The Valiant utes were optioned with “Slant 6’s” in 170, 198 and 225 cid. versions along with 318 and 340 V8s. A 360 was added in ‘74. Transmissions were 3 or 4-speed manuals or TorqueFlite 3-speed automatics. 1970 saw the slant 6 replaced with 6-cylinder “hemis” with canted valves, offered in three sizes – 215, 245 and 265 cid. In ‘72, a 265 “Hemi 6” with triple Weber carbs was clocked at 14.8 seconds in the ¼ mile, 0-60 in 6.3 sec and 0-100 in 15.8 seconds, making 280hp and 310 lb-ft of torque. It was the fastest accelerating production engine in Australia for decades. The ute also had driving lights mounted on the bumper for night driving in the Outback and a “dual cap” split rear bumper.

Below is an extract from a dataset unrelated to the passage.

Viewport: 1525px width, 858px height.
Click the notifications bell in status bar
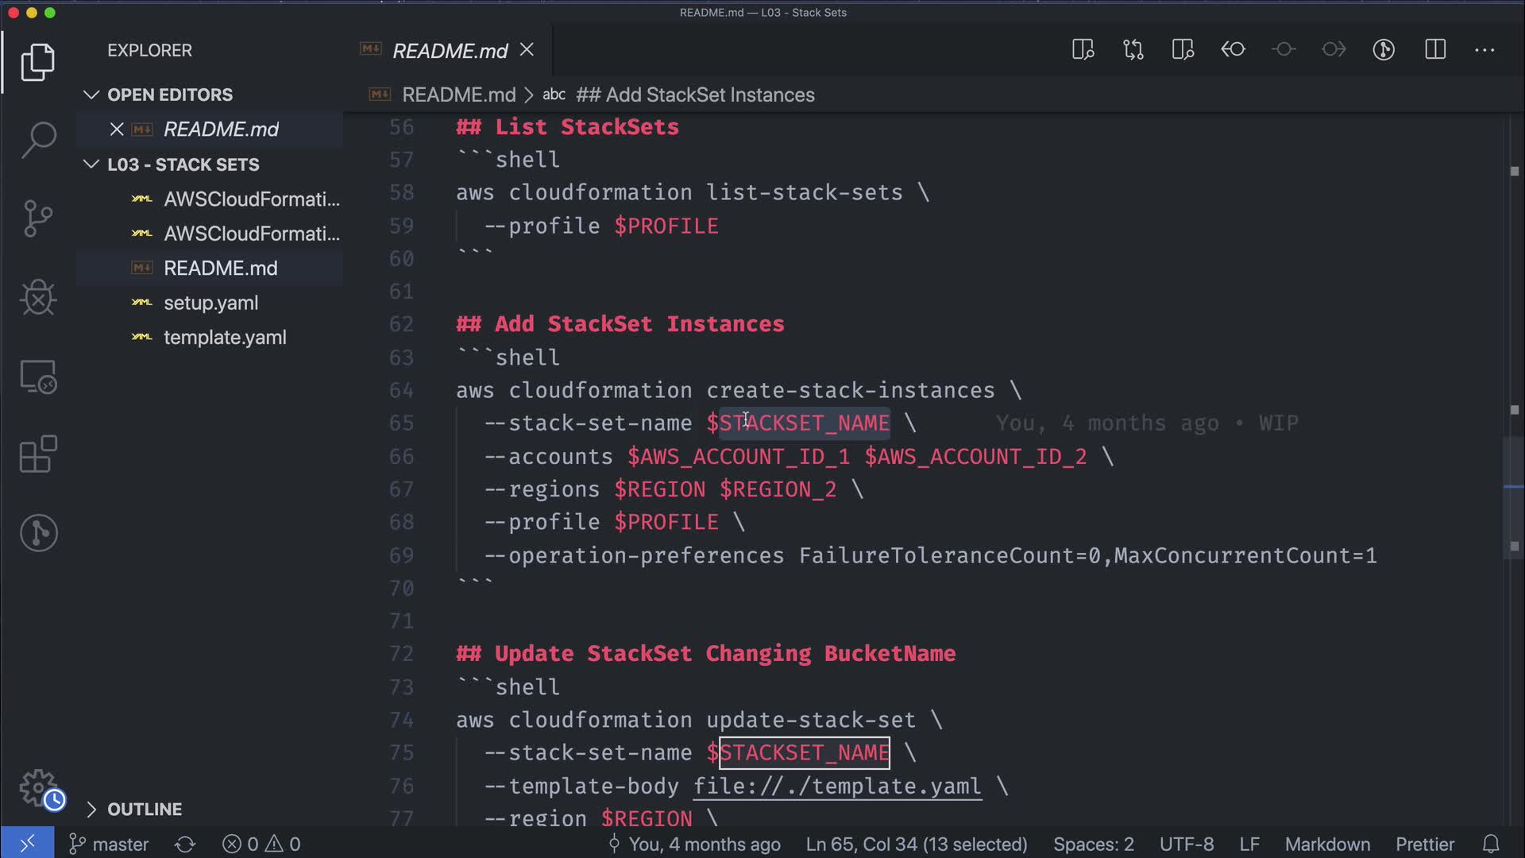pyautogui.click(x=1491, y=844)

They were outfitted with rear leaf springs, front disc brakes and most were virtually rust-free due to the low humidity of inland areas of Australia. This particular Valiant found its way to the U.S. through the efforts of a Bosch Electronics specialist who regularly traveled to Australia to work with race teams. The trips doubled as an auto shopping spree. Needing to pare down his collection, this ute ended up on E-bay. Mike Hubbell, owner of Hubbell Auto Repair, Marion, was surfing E-bay while watching an NFL game when he spotted the ute, wondering what it was, then noticing it was being sold on-line with only 1:39 left to make a bid. Impressed with the vehicle, figuring it would sell in the $10-$15k range, he threw in a quick bid under the $10k mark. Later, his wife, Judy, returned from shopping and asked what he had been up to. He quietly mentioned his “impulse purchase” – a right-hand-drive Australian utility vehicle with a South Carolina license – something different for his collection of Corvettes and Camaros.

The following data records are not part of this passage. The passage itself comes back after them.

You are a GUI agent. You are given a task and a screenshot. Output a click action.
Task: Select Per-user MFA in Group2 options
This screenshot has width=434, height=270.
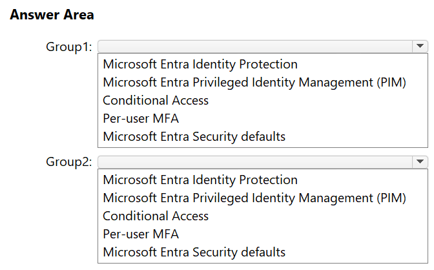[140, 234]
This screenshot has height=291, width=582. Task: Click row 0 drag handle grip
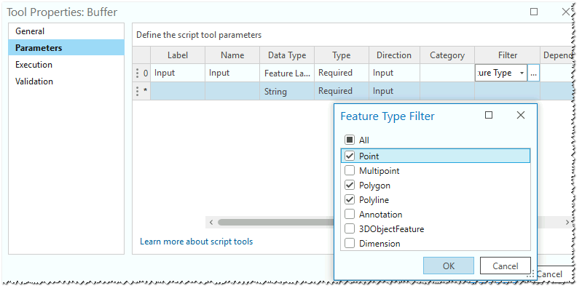coord(137,73)
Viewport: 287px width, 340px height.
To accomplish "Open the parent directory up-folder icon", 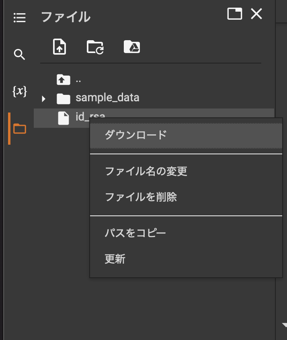I will [64, 80].
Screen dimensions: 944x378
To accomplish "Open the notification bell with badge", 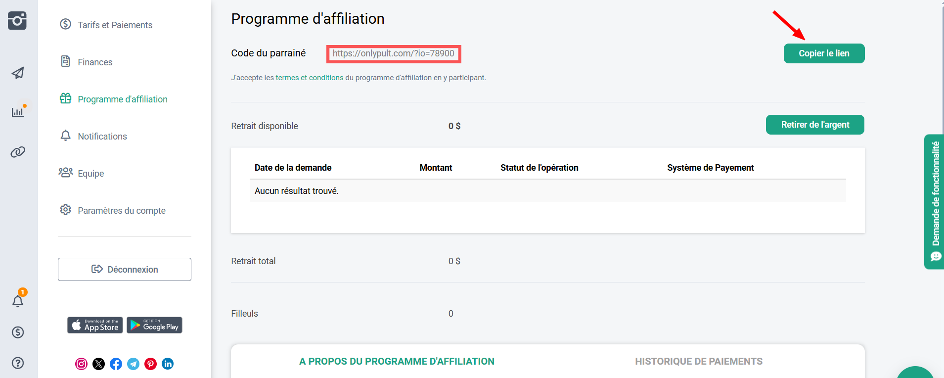I will point(18,301).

The Valiant received new paint and a new set of gaskets for the 245 Hemi 6, but leaving some of the “Australian dirt” in the engine bay for sentimental reasons. The orginal Victoria Province license plates were on the ute and Hubbell found a newspaper and a hotel card key from Tasmania, an island south of the mainland. Mike doesn’t worry about Judy wanting to drive the ute, as it has no power steering or a/c. She even feels a bit odd riding in it, probably looking like a distracted driver at times, sitting on the left. Mike gets many odd stares as he pulls up to a stoplight with some asking “what is it?” and even getting a quick photo of it. He admits it’s tough getting used to right-hand drive when it’s not your daily driver, especially when making left-hand turns or since the speedometer registers only in kilometers, he has to match speeds with the traffic. But it’s way cool knowing that it’s the only one in the state, and one of probably only a few in the entire country. Crikey!